Howard Chaykin brings his unique facility for dialogue to Hey Kids! Comics! #5, as the master of the medium continues to chronicle its history.

So Howard Chaykin gives us Issue #5 of Hey Kids! Comics! and it pretty much continues the style, pacing, and awkwardness of the previous four. (You can read our review of the first issue by clicking these words.)

I love Chaykin, and I think if there was no dialogue in this comic, I would still have enjoyed looking at the ultra-style that Chaykin has when drawing people in the real world, especially when they operate in the ’30s and ’40s. Unlike some other artists that have worked through the decades, Chaykin has maintained the style he always had, from early issues of American Flagg.

His sense of pacing, dialogue, and style are always prevalent, and although some of the finer details may have softened over the years, what you see is a true master of the medium really enjoying himself.

Chaykin is the Aaron Sorkin of the comics world. Nobody does dialogue like him. Sharp, poisonous, biting and hard-hitting, his characters spit bile at each other, and there’s no shortage of curse words here, but unlike other so-called edgy books, when Chaykin’s creations swear, it just seems real.

However, after the passing of Stan Lee, I almost felt a little guilty reading the final issue of this series.

Chaykin knows what he’s talking about here, and the problem is, so do we.

His sardonic, often cruel depictions of huge creators from the golden and Silver age of comics seems bitter, and as a reader, I was left wondering just how much is accurate and how much is made up.

There’s are beats in the story that line up with what we know about the working conditions of certain creators, and there are other subplots that we know less about, but in context seem easy to believe.

In Hey Kids! Comics! #5 we start in 1945 with artists reduced to drawing Tijuana Bibles then later, in the aftermath of Dr. Wertham’s damning tome Seduction of the Innocent, we see how the book brought comic companies to their knees. Then we jump to 1965 with Editor-in-Chief of Verve Comics Bob Rose pondering the success of his company and finish up in 2015 at the judicial copyright hearing over the ownership of characters before we see the extent of the popularity of said characters in merchandising, comic-cons and media.

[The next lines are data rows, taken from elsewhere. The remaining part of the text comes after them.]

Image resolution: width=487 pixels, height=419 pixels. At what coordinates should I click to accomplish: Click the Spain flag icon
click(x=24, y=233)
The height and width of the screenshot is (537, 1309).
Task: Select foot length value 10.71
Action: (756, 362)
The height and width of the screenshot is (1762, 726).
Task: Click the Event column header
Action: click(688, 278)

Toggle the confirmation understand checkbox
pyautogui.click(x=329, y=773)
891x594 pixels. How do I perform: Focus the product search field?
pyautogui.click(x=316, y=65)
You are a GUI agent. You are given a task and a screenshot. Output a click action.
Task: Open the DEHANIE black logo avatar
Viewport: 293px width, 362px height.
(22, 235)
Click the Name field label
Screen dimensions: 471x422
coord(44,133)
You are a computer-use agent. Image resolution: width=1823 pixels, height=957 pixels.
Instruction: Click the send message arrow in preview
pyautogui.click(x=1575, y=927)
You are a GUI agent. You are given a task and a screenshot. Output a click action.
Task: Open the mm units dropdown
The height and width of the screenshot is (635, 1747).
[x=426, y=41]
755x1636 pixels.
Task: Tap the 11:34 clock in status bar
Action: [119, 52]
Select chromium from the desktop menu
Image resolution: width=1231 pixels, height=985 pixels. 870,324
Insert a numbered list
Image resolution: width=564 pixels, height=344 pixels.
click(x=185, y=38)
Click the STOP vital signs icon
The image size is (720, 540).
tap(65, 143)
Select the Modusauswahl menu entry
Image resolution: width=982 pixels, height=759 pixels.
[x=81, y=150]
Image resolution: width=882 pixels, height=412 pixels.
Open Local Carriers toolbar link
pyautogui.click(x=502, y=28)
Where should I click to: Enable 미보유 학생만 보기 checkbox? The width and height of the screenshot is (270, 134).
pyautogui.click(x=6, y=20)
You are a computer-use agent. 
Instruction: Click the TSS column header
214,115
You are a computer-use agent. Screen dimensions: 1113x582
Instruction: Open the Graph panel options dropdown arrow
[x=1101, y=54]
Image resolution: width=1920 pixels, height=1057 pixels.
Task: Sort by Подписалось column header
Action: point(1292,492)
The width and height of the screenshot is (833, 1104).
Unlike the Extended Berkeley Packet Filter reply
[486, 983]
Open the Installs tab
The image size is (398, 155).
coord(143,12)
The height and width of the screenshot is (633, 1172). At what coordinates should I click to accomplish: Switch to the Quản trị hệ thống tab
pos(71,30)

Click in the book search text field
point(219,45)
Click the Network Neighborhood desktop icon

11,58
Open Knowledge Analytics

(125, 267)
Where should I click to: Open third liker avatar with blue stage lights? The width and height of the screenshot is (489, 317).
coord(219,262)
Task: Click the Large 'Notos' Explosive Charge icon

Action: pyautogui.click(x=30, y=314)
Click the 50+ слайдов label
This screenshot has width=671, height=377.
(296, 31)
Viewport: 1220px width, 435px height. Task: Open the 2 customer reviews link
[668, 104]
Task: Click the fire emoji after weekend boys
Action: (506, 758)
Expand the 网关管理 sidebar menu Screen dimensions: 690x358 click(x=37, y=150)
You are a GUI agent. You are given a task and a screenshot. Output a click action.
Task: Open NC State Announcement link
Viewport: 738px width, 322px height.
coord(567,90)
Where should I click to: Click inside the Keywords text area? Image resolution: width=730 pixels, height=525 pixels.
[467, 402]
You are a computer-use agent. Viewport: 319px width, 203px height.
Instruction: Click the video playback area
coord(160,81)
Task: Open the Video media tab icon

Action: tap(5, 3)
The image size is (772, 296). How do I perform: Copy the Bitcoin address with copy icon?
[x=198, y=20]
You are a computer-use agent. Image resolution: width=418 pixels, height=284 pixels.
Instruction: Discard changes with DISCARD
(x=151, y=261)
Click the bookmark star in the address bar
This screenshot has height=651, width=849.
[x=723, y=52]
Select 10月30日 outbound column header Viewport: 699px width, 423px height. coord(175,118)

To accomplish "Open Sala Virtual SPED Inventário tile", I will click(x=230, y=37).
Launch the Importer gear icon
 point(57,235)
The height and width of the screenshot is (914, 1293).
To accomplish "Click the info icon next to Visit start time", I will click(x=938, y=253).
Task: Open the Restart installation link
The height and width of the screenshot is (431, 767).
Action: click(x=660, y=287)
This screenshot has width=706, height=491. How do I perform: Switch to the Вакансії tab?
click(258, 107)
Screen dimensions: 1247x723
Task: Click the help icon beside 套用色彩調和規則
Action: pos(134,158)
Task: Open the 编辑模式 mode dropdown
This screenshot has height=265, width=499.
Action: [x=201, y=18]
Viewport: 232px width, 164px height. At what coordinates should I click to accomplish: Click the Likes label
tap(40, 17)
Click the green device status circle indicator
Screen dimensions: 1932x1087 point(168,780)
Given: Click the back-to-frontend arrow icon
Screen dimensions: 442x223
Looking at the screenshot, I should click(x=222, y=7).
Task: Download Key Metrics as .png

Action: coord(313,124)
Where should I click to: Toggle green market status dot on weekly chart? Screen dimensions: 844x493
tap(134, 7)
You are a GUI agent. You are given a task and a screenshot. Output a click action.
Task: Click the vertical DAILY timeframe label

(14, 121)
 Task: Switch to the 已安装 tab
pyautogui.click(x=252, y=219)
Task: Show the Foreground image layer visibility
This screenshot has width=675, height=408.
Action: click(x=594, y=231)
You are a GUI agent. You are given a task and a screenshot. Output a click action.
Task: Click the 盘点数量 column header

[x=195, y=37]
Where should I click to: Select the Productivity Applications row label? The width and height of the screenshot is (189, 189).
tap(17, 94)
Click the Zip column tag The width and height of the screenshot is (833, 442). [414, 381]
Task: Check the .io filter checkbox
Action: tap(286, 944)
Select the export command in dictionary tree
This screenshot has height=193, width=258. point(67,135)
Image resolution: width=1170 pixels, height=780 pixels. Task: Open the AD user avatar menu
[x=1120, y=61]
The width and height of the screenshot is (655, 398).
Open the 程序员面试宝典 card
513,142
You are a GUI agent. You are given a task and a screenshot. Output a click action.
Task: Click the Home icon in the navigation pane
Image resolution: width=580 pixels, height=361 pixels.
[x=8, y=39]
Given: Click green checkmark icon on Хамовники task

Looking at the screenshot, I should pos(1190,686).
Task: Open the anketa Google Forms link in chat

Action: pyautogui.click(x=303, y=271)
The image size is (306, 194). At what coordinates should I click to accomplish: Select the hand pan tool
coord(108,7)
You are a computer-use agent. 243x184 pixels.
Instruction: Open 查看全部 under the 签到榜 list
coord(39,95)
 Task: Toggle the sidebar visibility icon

The final four pages back in 1938 are poignant and heartbreaking, almost making me rethink my love of the genre altogether.

Anyway, the visuals make Hey Kids! Comics #5 for me, and the callbacks to various styles of comic books are genius.

I could look at Chaykin swiping styles all day and as usual with Chaykin, the devil is in the detail.

The last page hints that there may be more to come from this series, and I for one will masochistically be along for the ride.